Pick the lines holding the string "height" out of the records and copy them.

- **The data**:
==========

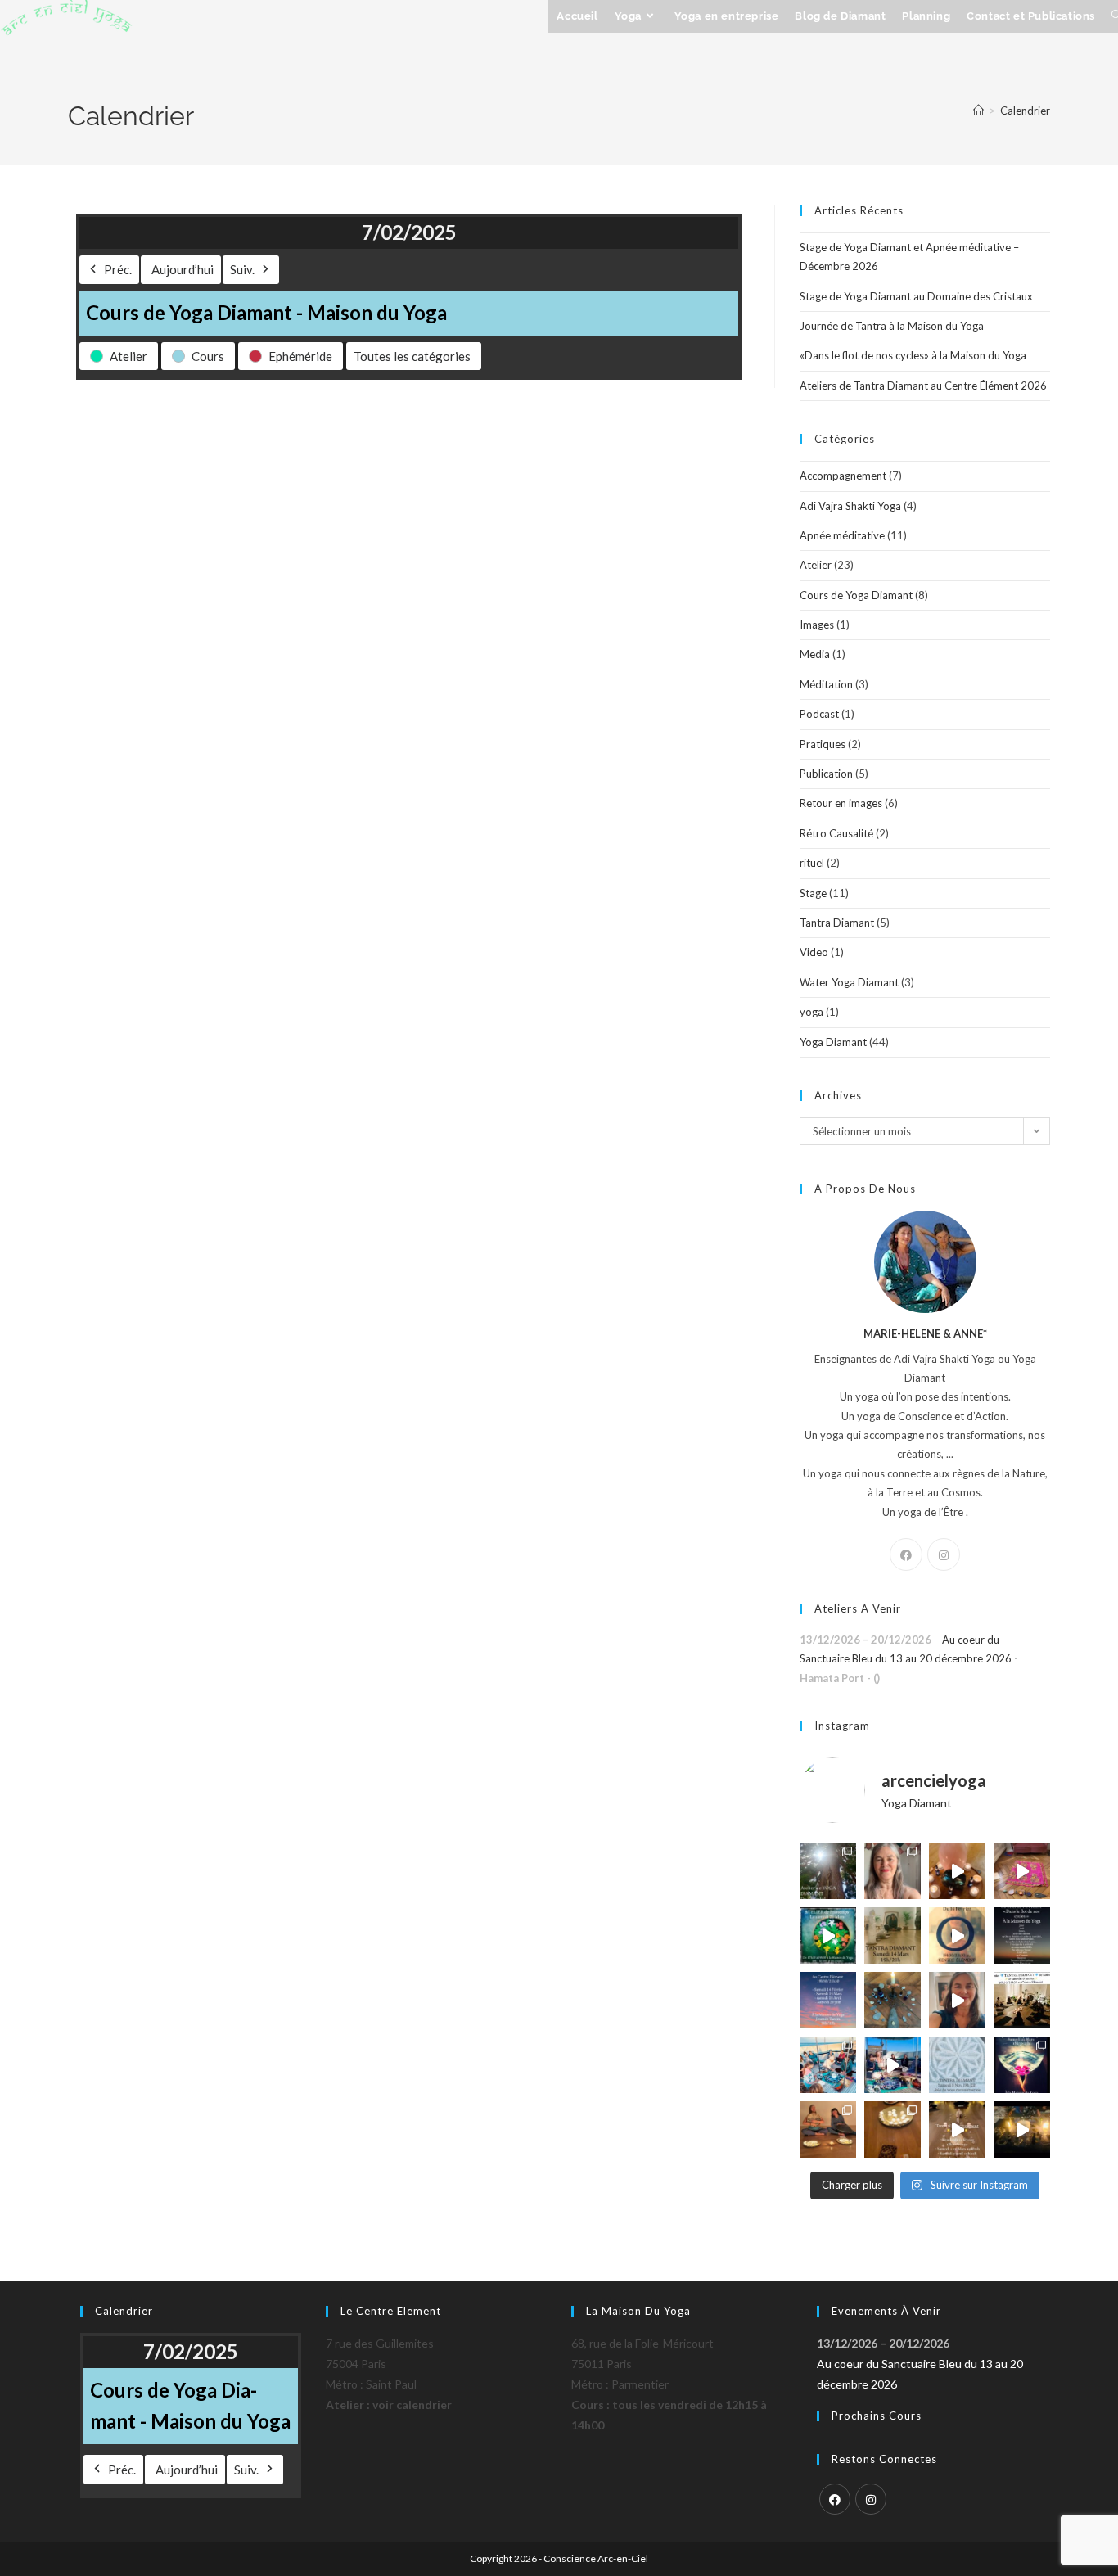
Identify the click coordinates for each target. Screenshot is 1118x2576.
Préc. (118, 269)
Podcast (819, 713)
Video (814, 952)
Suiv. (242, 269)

==========

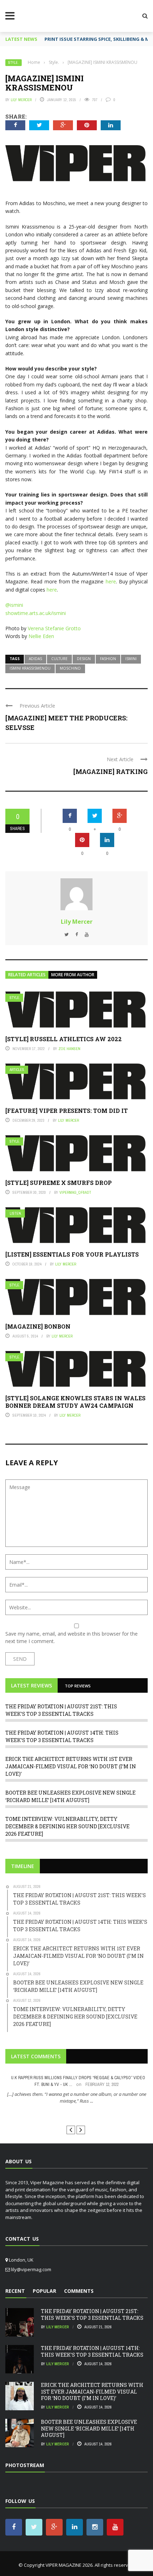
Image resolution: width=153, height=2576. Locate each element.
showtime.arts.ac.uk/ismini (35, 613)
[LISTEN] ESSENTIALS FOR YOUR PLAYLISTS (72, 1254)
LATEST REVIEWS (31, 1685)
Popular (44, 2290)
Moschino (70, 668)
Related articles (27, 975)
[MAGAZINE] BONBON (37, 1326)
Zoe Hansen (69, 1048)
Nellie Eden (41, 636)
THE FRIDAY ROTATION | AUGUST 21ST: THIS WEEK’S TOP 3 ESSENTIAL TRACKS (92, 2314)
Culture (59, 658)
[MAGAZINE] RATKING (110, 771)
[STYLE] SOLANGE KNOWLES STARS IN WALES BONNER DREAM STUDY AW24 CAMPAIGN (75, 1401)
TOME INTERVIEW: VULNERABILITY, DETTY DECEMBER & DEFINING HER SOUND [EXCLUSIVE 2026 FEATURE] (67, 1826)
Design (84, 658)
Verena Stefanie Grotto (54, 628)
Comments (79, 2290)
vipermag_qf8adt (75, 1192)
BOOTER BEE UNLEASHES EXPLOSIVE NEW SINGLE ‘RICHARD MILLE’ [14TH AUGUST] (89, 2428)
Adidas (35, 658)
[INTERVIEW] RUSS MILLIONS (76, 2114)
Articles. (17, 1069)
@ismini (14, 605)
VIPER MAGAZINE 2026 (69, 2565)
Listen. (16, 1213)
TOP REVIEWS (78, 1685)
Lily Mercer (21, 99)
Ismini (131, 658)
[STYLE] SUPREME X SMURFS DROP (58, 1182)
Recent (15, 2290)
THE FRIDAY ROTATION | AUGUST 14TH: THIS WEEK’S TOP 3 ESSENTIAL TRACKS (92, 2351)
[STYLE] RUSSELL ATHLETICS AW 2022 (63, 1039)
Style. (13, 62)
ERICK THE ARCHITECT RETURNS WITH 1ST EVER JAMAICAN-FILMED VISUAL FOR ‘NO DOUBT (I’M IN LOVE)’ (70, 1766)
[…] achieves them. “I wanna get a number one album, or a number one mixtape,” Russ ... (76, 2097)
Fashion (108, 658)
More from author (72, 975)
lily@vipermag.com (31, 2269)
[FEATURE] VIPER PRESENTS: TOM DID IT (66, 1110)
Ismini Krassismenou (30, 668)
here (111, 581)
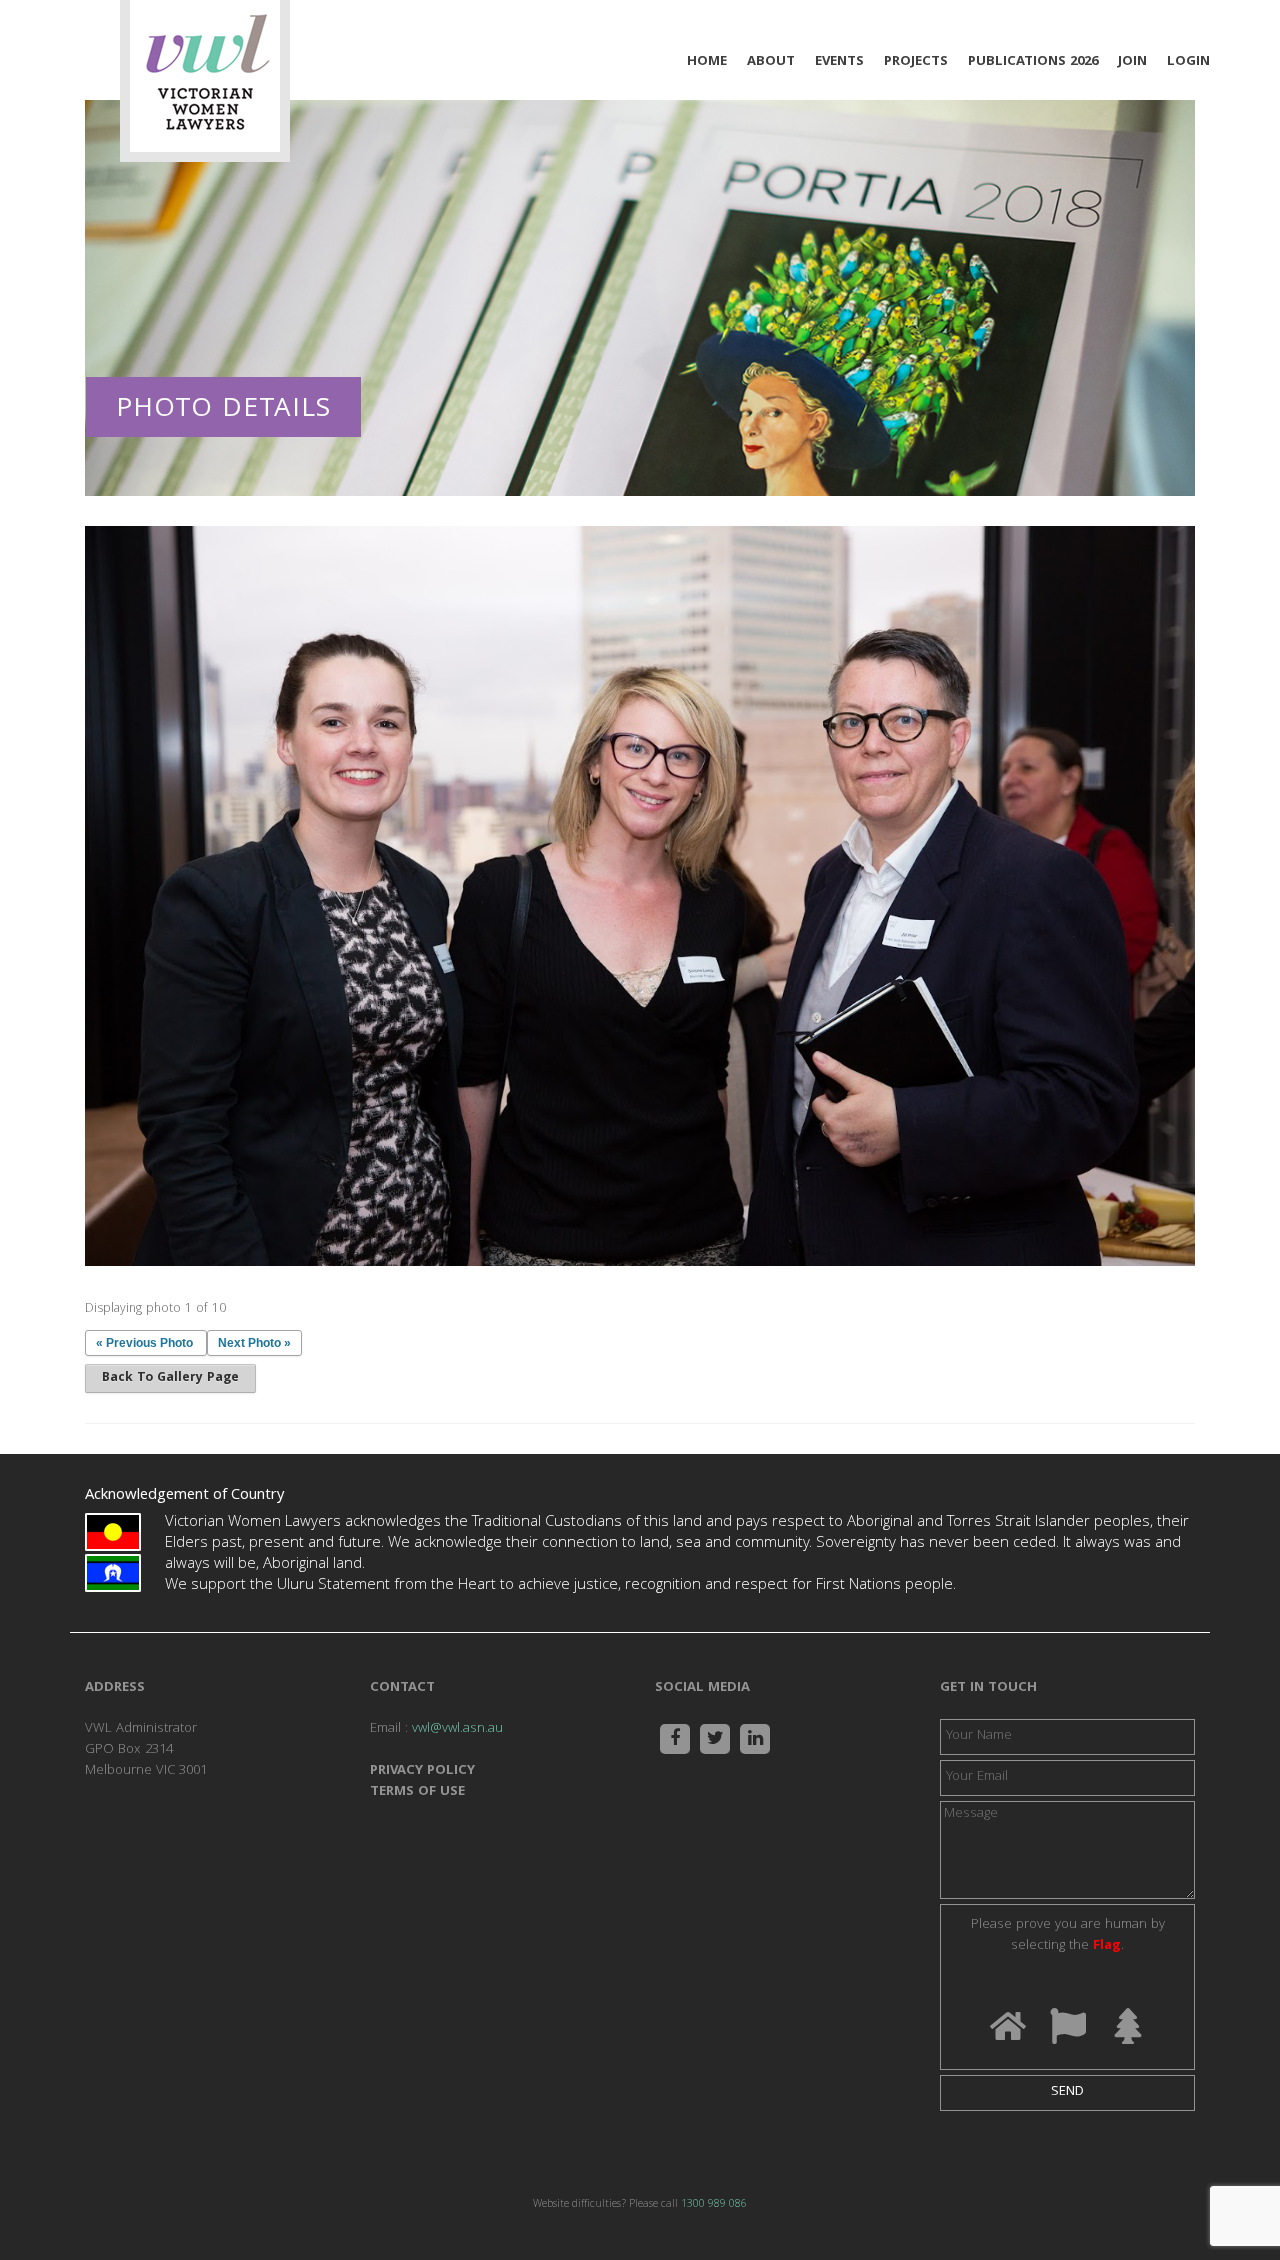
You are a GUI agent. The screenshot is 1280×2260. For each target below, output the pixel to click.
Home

==========

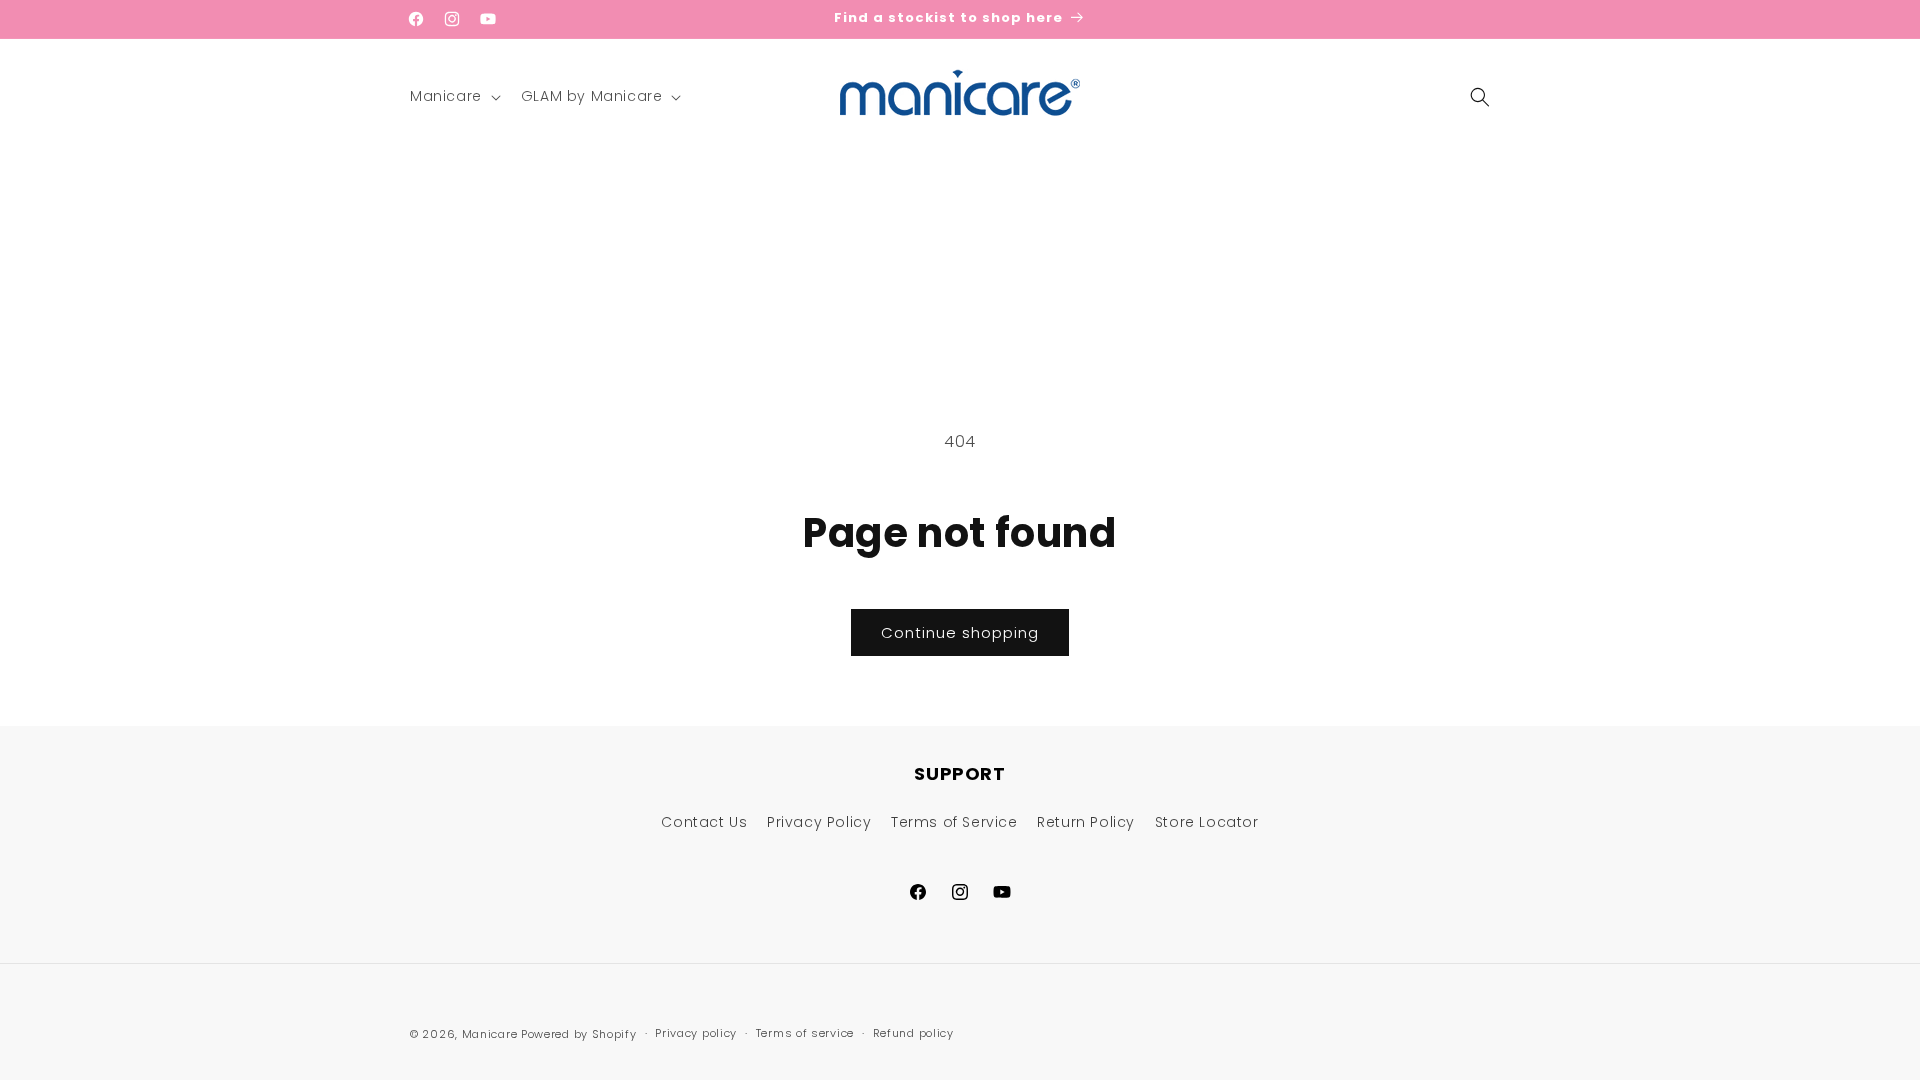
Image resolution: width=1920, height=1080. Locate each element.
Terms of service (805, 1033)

==========

- **Output for this task**:
Image resolution: width=153, height=2576. Locate each element.
Image resolution: width=1920, height=1080. Locate each element.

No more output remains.